Records to process »
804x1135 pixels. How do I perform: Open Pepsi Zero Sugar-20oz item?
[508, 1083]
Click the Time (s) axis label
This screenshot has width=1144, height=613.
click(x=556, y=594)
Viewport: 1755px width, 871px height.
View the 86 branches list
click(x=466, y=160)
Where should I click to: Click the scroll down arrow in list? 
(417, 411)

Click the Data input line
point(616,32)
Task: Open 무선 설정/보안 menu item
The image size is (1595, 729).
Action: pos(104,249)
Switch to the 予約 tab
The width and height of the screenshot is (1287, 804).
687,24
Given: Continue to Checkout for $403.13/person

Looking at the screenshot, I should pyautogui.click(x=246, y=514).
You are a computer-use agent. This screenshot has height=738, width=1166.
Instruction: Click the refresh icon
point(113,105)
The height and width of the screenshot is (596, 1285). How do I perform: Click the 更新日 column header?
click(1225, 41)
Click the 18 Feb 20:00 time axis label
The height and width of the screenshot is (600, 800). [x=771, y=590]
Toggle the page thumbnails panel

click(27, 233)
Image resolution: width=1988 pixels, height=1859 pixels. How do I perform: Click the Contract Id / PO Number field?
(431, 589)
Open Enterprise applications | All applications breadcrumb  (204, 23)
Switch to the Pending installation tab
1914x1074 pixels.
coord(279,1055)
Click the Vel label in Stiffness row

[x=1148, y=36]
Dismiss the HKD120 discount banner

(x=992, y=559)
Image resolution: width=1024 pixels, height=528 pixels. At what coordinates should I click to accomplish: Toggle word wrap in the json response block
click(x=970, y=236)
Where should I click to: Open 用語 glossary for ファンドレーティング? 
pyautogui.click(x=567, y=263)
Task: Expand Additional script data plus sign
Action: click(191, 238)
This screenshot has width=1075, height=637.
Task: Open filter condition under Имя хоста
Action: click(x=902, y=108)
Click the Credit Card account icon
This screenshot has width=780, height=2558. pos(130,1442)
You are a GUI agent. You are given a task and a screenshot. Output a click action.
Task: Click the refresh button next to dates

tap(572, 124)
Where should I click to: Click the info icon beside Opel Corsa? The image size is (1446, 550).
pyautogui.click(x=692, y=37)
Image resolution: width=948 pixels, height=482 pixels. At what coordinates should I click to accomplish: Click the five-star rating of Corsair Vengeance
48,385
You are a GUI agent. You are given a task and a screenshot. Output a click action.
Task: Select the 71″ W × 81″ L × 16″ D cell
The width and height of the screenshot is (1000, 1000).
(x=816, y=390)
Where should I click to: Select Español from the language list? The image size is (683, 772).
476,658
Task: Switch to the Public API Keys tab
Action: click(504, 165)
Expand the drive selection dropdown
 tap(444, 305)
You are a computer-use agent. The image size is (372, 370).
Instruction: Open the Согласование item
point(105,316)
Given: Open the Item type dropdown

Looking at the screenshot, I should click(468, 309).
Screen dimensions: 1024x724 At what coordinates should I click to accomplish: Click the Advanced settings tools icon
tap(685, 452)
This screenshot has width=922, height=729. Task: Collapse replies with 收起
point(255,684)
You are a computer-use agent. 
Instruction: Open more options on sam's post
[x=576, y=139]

Task details »
Pick each line holding the word "agent" out of the listing.

Problem solution »
You are a computer-use agent. This screenshot has height=738, width=1166.
You are a GUI agent. You are given a task and a screenshot. Output a click action.
You are a GUI agent. You are given a task and a screenshot. Output a click action.
You are a computer-use agent. The image size is (372, 370).
You are a computer-use agent. 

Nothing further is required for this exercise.